Problem >>
As soon as the line containing "Zoom out with the viewer minus button" appears, start repeating lines exactly and continue to the end of the entries; please skip pictures.

-----

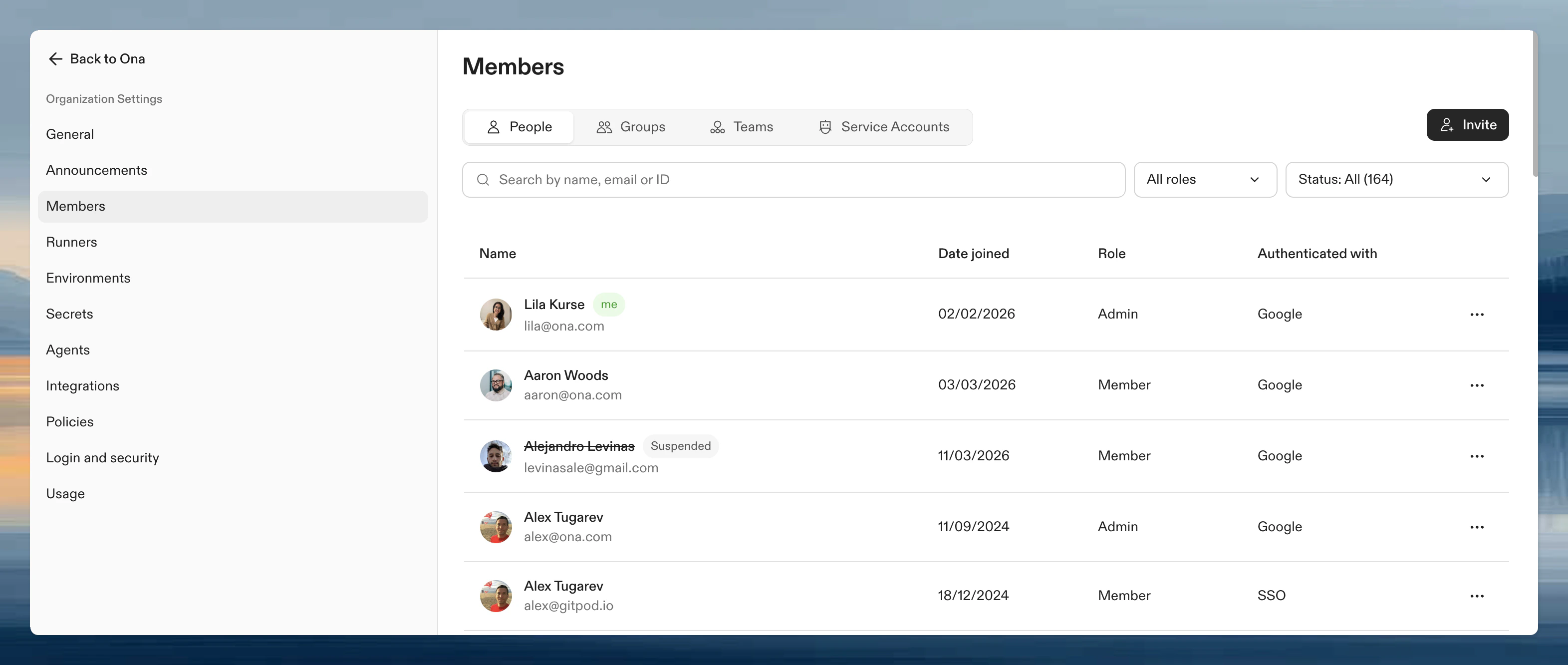The image size is (1568, 665).
Task: Click the Teams organization icon
Action: click(718, 127)
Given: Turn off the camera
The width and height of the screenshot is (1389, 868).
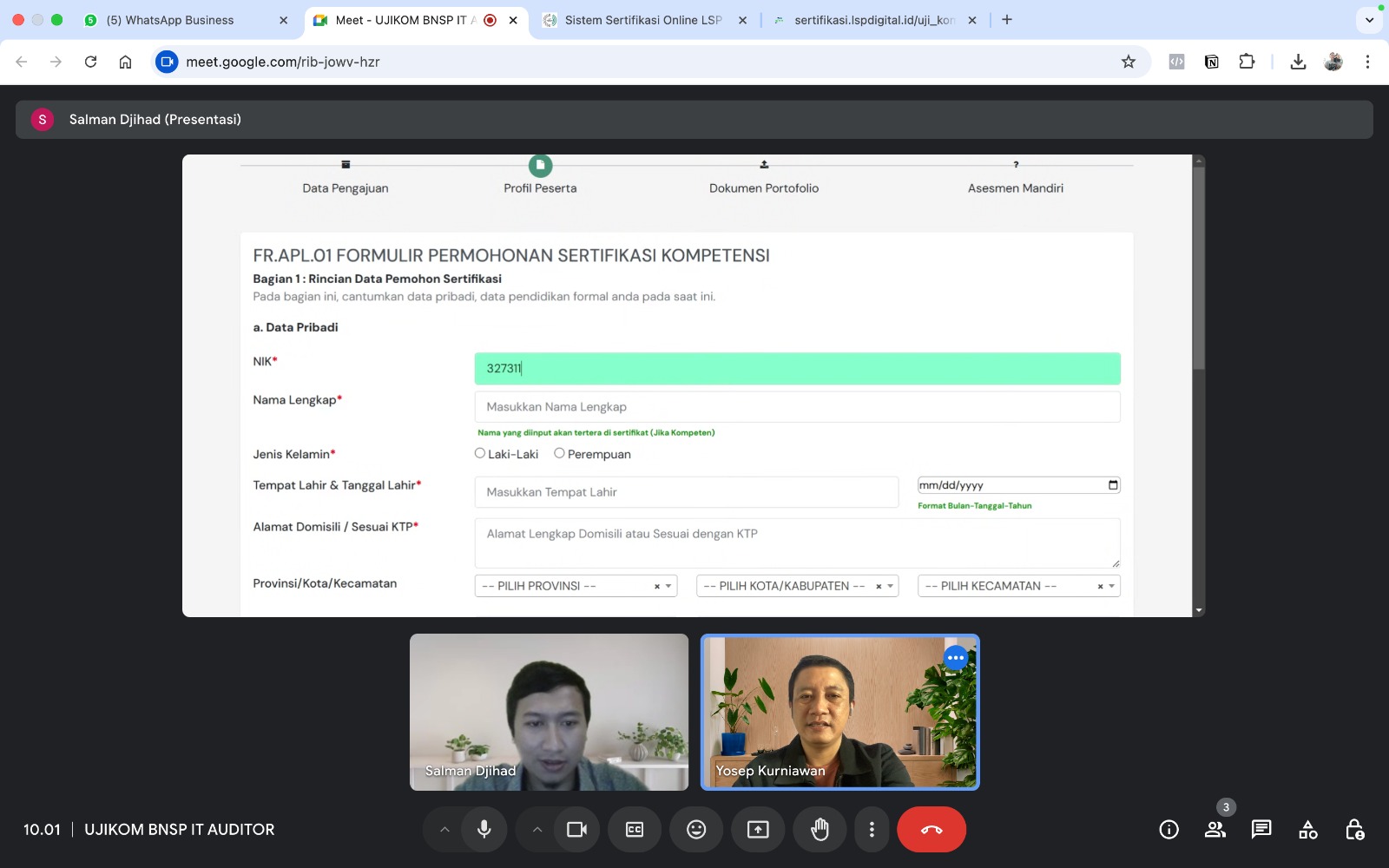Looking at the screenshot, I should pos(578,829).
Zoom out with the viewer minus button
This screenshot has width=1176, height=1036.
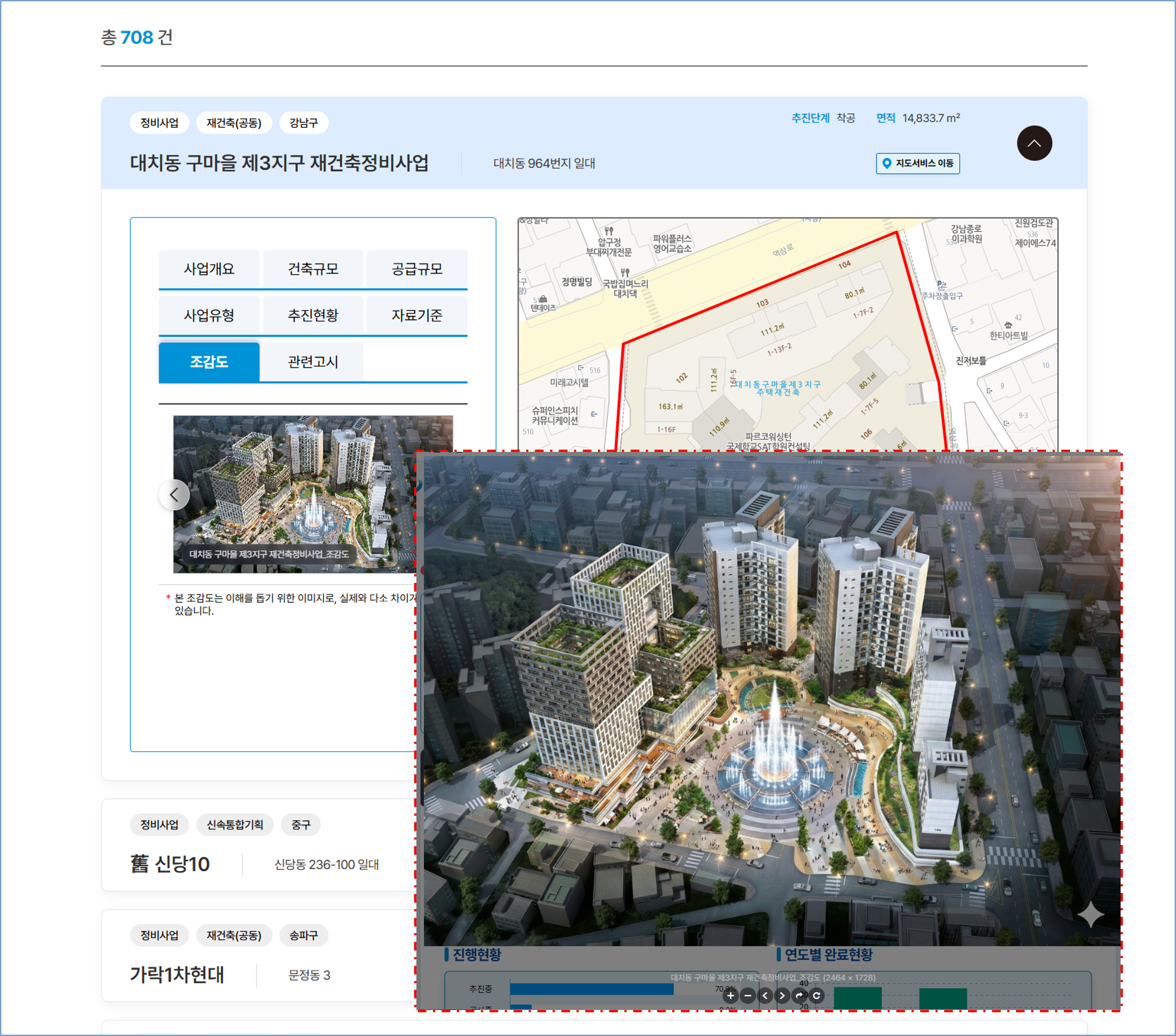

-----

Exercise response >>
Zoom out with the viewer minus button
This screenshot has width=1176, height=1036.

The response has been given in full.